What does the ICD say?

The International Classification of Diseases (ICD-10) does not have a characteristic name for the disease. It is taken into account in the class “Diseases of the heart and blood vessels”, in the subclass “Diseases of the arteries”, in the group “Atherosclerosis” with code I70.

For atherosclerosis of the vessels of the extremities, the general code I70.2 is established. Separate codes take into account lesions of the renal, mesenteric and other peripheral arteries.

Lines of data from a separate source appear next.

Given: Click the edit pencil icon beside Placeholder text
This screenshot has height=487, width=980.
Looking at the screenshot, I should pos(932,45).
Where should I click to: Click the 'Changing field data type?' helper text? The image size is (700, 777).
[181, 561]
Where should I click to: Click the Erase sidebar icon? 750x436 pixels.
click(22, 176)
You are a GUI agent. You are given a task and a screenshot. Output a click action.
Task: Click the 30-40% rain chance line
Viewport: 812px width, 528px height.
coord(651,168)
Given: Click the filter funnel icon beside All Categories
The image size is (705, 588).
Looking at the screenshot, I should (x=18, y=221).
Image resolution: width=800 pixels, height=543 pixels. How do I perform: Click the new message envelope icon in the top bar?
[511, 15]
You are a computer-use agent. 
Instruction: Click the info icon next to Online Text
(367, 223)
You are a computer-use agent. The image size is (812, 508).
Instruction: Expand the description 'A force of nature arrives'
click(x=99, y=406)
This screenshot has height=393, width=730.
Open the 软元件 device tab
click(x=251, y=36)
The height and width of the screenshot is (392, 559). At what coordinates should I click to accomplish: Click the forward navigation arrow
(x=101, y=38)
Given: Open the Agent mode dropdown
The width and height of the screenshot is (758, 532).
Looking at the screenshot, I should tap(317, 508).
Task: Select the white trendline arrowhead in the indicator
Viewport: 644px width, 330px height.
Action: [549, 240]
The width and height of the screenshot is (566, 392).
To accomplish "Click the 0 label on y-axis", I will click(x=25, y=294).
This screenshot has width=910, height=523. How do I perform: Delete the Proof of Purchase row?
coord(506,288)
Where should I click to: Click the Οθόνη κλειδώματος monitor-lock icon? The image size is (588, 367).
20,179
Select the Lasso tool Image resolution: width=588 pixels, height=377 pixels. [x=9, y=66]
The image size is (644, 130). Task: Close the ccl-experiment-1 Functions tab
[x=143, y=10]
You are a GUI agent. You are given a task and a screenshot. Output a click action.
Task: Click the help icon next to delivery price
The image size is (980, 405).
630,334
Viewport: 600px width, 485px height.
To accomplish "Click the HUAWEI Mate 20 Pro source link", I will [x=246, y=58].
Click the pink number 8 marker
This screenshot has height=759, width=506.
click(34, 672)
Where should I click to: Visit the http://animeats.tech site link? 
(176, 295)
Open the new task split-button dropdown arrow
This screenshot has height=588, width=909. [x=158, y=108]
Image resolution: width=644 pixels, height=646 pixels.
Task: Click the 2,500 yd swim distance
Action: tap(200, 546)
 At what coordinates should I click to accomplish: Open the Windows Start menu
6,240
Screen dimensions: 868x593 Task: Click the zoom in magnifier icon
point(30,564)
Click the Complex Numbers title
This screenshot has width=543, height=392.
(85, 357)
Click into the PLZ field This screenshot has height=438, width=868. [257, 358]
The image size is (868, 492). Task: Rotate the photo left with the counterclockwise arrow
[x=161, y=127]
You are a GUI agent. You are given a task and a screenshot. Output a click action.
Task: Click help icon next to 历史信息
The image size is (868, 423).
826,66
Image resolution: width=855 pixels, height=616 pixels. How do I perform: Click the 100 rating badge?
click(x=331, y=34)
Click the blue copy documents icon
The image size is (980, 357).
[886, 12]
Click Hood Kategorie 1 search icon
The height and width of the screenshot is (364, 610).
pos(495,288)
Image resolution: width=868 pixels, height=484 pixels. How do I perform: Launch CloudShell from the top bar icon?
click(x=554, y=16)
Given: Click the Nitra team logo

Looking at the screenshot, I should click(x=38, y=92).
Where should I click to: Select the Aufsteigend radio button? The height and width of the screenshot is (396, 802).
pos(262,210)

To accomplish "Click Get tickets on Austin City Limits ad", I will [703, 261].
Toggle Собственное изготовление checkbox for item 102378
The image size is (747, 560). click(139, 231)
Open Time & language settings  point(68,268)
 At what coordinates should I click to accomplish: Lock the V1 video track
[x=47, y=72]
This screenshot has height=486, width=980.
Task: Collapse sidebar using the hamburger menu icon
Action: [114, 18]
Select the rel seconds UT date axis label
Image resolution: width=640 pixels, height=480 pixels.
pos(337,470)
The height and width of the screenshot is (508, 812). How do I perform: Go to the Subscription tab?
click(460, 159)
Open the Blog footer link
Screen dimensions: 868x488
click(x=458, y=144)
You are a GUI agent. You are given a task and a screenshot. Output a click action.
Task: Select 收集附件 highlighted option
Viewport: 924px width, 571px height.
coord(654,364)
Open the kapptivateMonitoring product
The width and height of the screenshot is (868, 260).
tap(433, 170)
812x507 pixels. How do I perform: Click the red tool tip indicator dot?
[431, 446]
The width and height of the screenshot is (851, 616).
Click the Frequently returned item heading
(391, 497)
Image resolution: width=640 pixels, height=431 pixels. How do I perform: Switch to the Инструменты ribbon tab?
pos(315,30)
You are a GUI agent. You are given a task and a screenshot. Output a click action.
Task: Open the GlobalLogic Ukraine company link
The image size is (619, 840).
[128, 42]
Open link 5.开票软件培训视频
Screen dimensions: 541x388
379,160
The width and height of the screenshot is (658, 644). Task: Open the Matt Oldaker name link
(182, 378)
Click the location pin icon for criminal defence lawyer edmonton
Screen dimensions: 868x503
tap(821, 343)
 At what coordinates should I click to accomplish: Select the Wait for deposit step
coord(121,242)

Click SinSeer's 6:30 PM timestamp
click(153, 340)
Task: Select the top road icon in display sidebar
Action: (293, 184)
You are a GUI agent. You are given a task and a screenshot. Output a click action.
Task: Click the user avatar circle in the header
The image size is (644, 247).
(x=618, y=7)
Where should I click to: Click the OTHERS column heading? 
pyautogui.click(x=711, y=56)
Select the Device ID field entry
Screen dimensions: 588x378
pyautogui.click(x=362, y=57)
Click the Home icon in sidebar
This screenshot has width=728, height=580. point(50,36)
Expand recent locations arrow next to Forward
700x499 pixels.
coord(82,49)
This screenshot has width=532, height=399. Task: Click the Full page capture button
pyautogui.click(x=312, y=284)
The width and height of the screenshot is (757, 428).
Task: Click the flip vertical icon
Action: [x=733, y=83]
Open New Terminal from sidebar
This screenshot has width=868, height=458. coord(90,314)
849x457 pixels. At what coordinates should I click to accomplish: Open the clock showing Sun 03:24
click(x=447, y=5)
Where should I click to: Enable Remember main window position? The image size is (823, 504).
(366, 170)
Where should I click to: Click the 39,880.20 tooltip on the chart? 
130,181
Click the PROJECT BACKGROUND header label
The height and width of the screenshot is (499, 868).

Obliterating atherosclerosis of the arteries of the legs is most clearly and often manifested. Let's consider the reasons for its development, possible approaches to diagnosis and treatment.

Atherosclerosis of heart vessels

Atherosclerotic plaques can also form in the coronary vessels, which are responsible for supplying blood to the heart muscle. As a result, the flow of oxygen and nutrients is disrupted, disturbances in the functioning of the heart are noted - chronic ischemic disease develops.

The patient feels:

  • frequent pain in the heart area;
  • cold extremities;
  • increased blood pressure;
  • memory and concentration problems;
  • lethargy, drowsiness.

In some cases, atherosclerosis of the heart vessels develops against the background of diabetes mellitus and kidney disease. Diagnosing it is difficult, since the first signs may appear when the vessel is already almost completely blocked by plaque. Therefore, if you feel unwell and observe the symptoms listed above, if there is even the slightest suspicion, consult a doctor. This type of disease is one of the common causes of myocardial infarction.

Why does this form of atherosclerosis develop?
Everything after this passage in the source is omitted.